Reproduce each of the following entries line for line, with no changes.

__Material shown__:
"""
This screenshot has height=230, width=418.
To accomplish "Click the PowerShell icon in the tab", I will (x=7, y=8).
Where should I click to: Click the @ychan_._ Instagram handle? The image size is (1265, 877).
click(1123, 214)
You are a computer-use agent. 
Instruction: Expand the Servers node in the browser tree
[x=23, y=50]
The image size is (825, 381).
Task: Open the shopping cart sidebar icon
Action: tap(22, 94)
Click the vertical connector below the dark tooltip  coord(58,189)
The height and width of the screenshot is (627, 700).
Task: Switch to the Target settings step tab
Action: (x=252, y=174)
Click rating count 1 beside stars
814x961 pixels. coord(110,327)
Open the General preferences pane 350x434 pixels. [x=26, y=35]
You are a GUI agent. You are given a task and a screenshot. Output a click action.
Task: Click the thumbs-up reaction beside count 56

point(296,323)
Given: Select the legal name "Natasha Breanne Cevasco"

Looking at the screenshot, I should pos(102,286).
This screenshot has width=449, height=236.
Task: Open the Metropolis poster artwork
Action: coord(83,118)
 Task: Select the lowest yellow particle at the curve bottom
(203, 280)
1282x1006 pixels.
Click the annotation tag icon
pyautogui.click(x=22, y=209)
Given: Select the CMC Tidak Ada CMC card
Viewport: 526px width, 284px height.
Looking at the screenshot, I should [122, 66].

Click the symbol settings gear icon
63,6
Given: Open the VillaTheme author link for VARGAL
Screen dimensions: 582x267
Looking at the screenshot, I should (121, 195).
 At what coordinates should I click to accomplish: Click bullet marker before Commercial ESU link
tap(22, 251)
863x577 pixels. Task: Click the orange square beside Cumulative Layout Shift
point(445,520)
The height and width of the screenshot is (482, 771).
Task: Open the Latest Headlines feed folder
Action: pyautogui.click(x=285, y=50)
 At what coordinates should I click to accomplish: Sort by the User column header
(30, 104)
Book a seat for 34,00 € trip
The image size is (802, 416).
"""
__The result__:
This screenshot has height=230, width=418.
To accomplish "Click the PowerShell icon in the tab", I will (x=7, y=8).
Where should I click to: Click the @ychan_._ Instagram handle? The image size is (1265, 877).
click(1123, 214)
You are a computer-use agent. 
Instruction: Expand the Servers node in the browser tree
[x=23, y=50]
The image size is (825, 381).
Task: Open the shopping cart sidebar icon
Action: tap(22, 94)
Click the vertical connector below the dark tooltip  coord(58,189)
The height and width of the screenshot is (627, 700).
Task: Switch to the Target settings step tab
Action: (x=252, y=174)
Click rating count 1 beside stars
814x961 pixels. coord(110,327)
Open the General preferences pane 350x434 pixels. [x=26, y=35]
You are a GUI agent. You are given a task and a screenshot. Output a click action.
Task: Click the thumbs-up reaction beside count 56

point(296,323)
Given: Select the legal name "Natasha Breanne Cevasco"

Looking at the screenshot, I should pos(102,286).
This screenshot has width=449, height=236.
Task: Open the Metropolis poster artwork
Action: coord(83,118)
 Task: Select the lowest yellow particle at the curve bottom
(203, 280)
1282x1006 pixels.
Click the annotation tag icon
pyautogui.click(x=22, y=209)
Given: Select the CMC Tidak Ada CMC card
Viewport: 526px width, 284px height.
Looking at the screenshot, I should [122, 66].

Click the symbol settings gear icon
63,6
Given: Open the VillaTheme author link for VARGAL
Screen dimensions: 582x267
Looking at the screenshot, I should (121, 195).
 At what coordinates should I click to accomplish: Click bullet marker before Commercial ESU link
tap(22, 251)
863x577 pixels. Task: Click the orange square beside Cumulative Layout Shift
point(445,520)
The height and width of the screenshot is (482, 771).
Task: Open the Latest Headlines feed folder
Action: pyautogui.click(x=285, y=50)
 At what coordinates should I click to accomplish: Sort by the User column header
(30, 104)
Book a seat for 34,00 € trip
The image size is (802, 416).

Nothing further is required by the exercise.